The economy remains fragile: subject to chronic shortage of hard currency, infrastructure deterioration, an ageing population, and continued pressure from the US embargo. Power cuts lasting many hours daily have become endemic in recent years.
Currency: The End of the Dual System and the MLC
Cuba's dual currency system — the Cuban peso (CUP) for domestic transactions and the Cuban convertible peso (CUC) at parity with the USD — was abolished in January 2021. Cuba now operates with the CUP as the sole official currency.
However, a practical parallel system operates through MLC (Moneda Libremente Convertible — Freely Convertible Currency). The MLC is not a physical currency but a unit of account used by state shops (tiendas MLC) that accept payment only in foreign currency (EUR, USD held on Cuban debit cards linked to foreign bank deposits). In practice, Cubans and expatriates with access to foreign currency — primarily remittances — use MLC stores for access to goods unavailable in the peso economy.
The CUP trades at a large informal premium against the USD. Official exchange rates diverge significantly from informal market rates. The practical result is that any meaningful financial activity in Cuba for internationally mobile individuals involves USD or EUR, not Cuban pesos.
US Embargo: Implications for UK Investors
The United States has maintained a comprehensive economic embargo on Cuba since 1962, later codified and strengthened by the Helms-Burton Act of 1996 and the Cuban Democracy Act of 1992. The current legal framework — administered chiefly through OFAC (Office of Foreign Assets Control) under the Cuban Assets Control Regulations — prohibits US persons and US entities from transacting with Cuba and from facilitating third-country transactions involving Cuba, in certain circumstances.
UK investors and UK-incorporated companies are generally not directly subject to US sanctions on Cuba in the way US persons are.

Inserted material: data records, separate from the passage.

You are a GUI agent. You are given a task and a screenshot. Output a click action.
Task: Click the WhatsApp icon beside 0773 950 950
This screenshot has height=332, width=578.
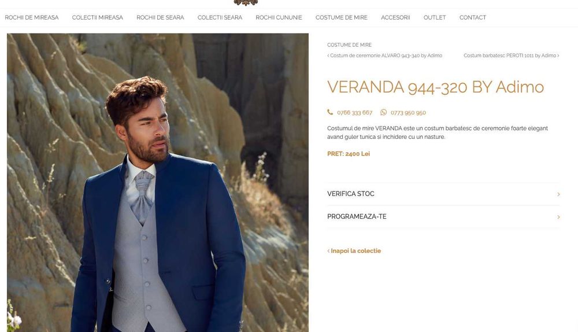pos(383,112)
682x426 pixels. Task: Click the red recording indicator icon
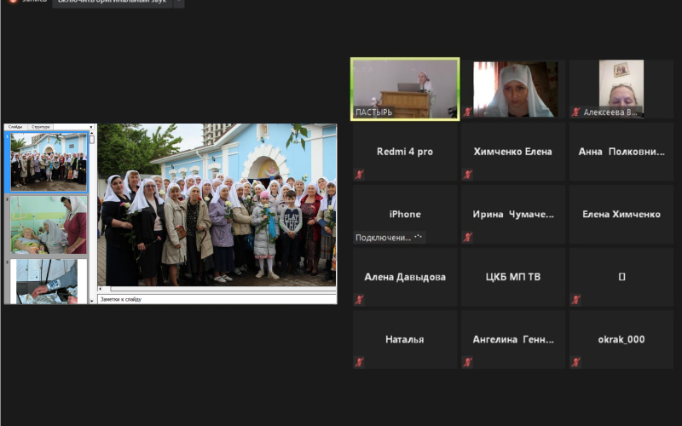[13, 2]
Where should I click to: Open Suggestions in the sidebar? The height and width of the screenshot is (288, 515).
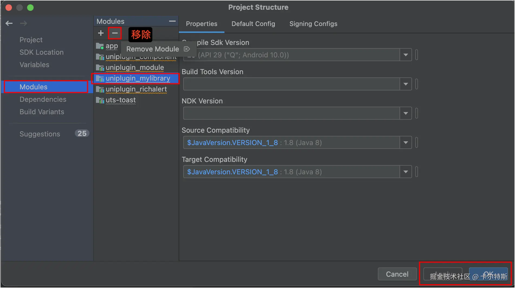(40, 134)
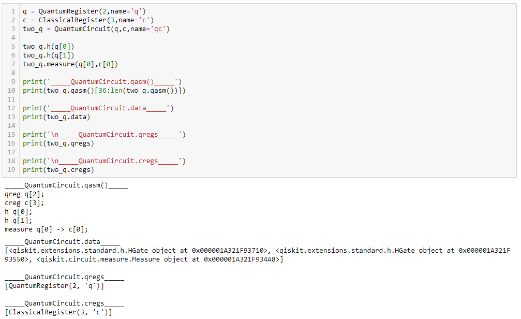Click the print(two_q.qasm()[36:len...]) line
Image resolution: width=521 pixels, height=319 pixels.
[x=104, y=91]
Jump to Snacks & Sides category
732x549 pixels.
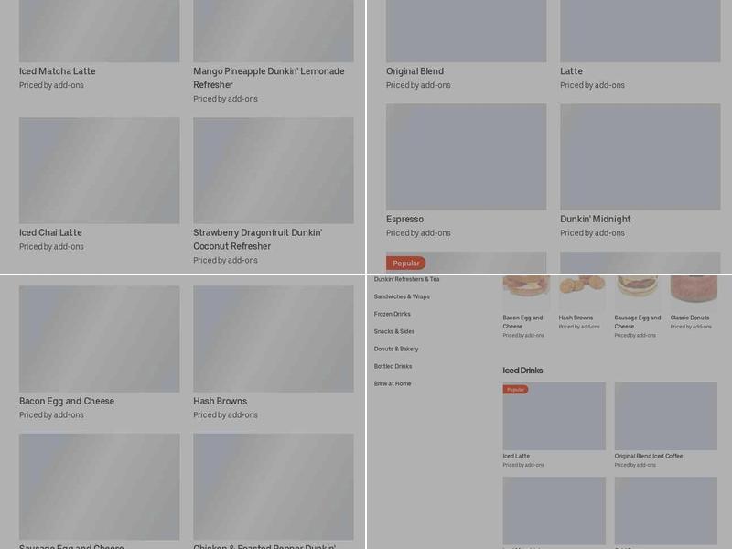pyautogui.click(x=394, y=331)
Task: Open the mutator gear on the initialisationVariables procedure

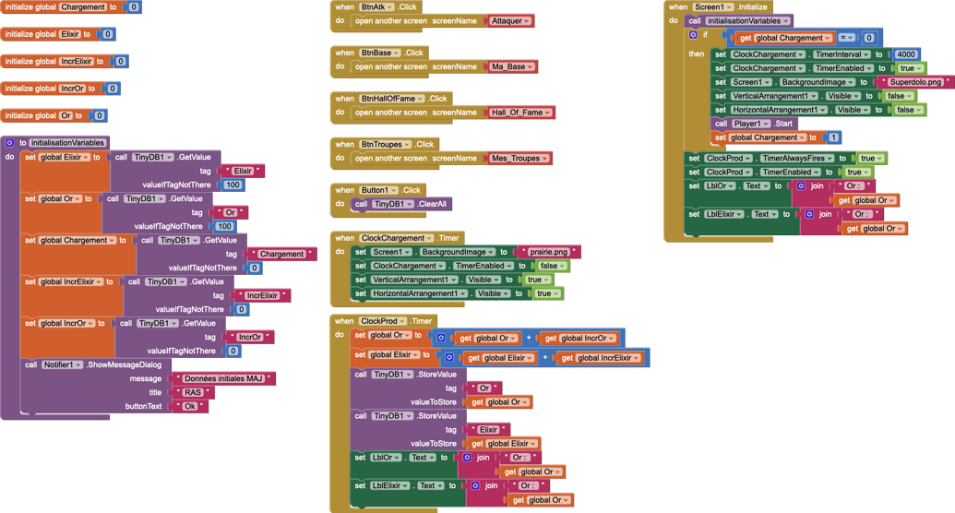Action: pos(9,143)
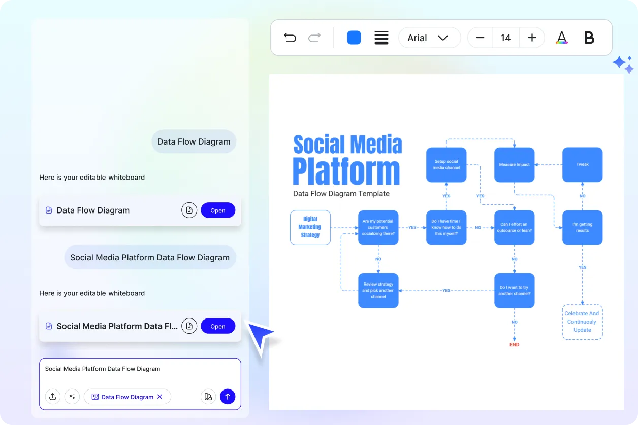Send the prompt with the arrow button
The image size is (638, 425).
pyautogui.click(x=228, y=397)
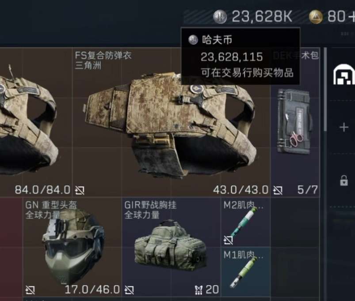The image size is (355, 301).
Task: Click the capacity icon beside 20 on GIR野战胸挂
Action: (x=198, y=290)
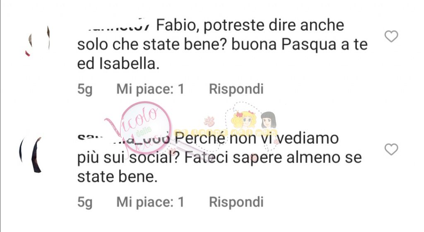The width and height of the screenshot is (424, 232).
Task: Click the paw print icon in the watermark
Action: click(x=210, y=122)
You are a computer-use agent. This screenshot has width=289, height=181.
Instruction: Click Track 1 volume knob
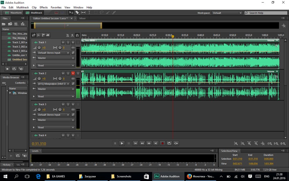[39, 47]
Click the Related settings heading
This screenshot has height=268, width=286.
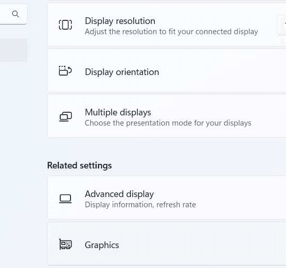pos(80,165)
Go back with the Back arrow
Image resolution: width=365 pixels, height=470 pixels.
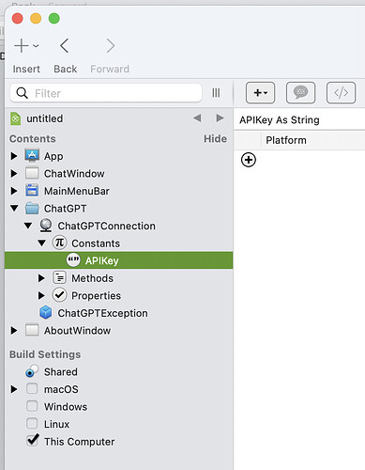click(65, 46)
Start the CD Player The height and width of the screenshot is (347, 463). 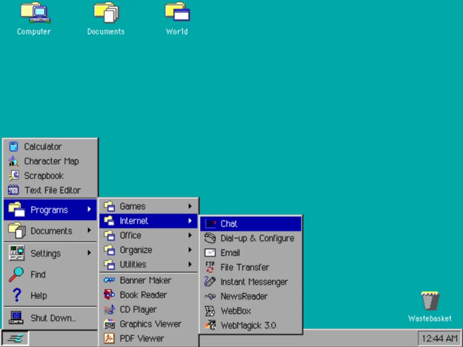(138, 309)
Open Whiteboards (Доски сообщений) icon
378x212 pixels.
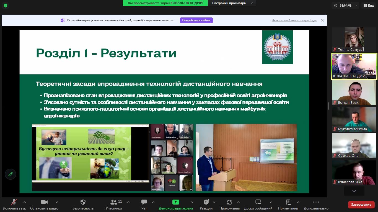(x=258, y=202)
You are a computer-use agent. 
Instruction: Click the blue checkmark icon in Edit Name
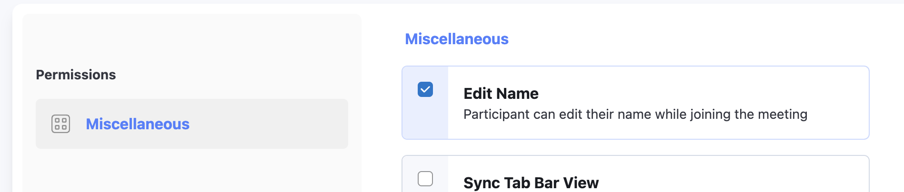(425, 89)
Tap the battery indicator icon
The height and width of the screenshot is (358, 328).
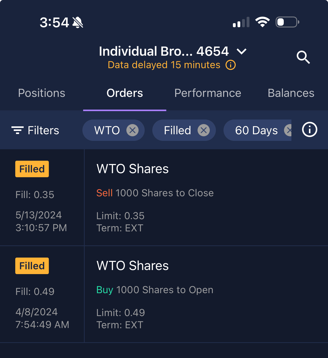click(287, 22)
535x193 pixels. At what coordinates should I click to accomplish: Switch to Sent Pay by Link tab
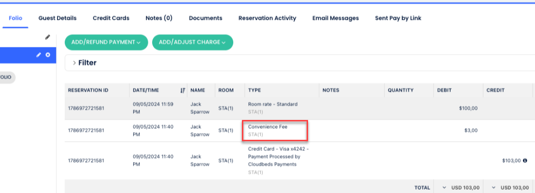coord(398,18)
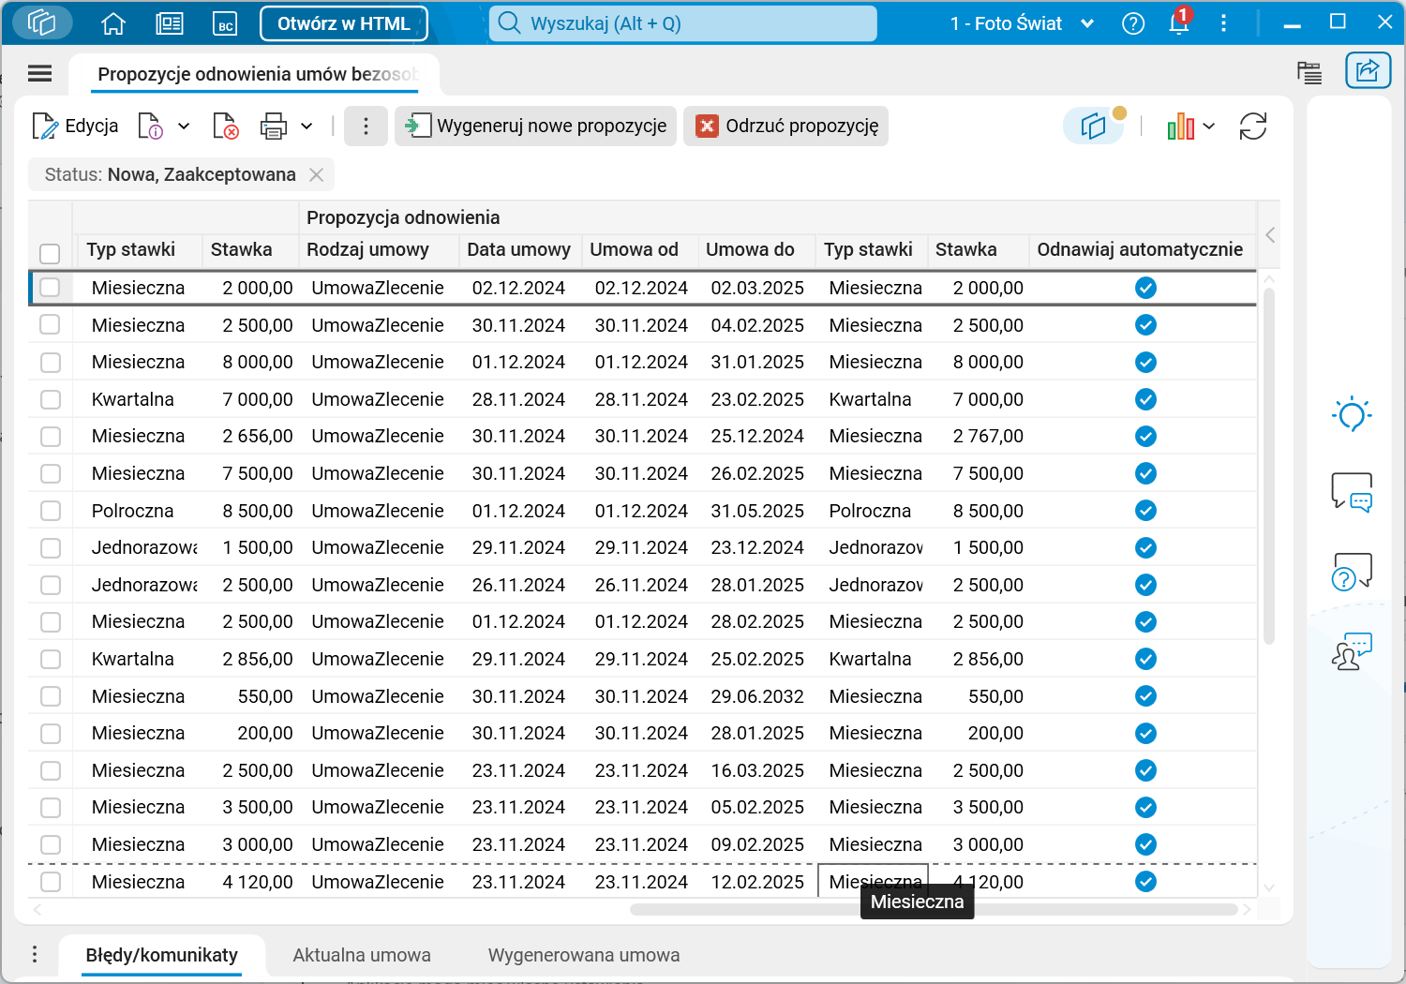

However:
- UK companies with US shareholders, US directors, or US subsidiaries may face OFAC exposure if they transact with Cuba.
- Correspondent banking: UK banks that maintain US dollar correspondent accounts with US banks are required to comply with US dollar transaction restrictions; Cuba-related USD transactions are therefore practically restricted for UK institutions as a secondary consequence of the US embargo.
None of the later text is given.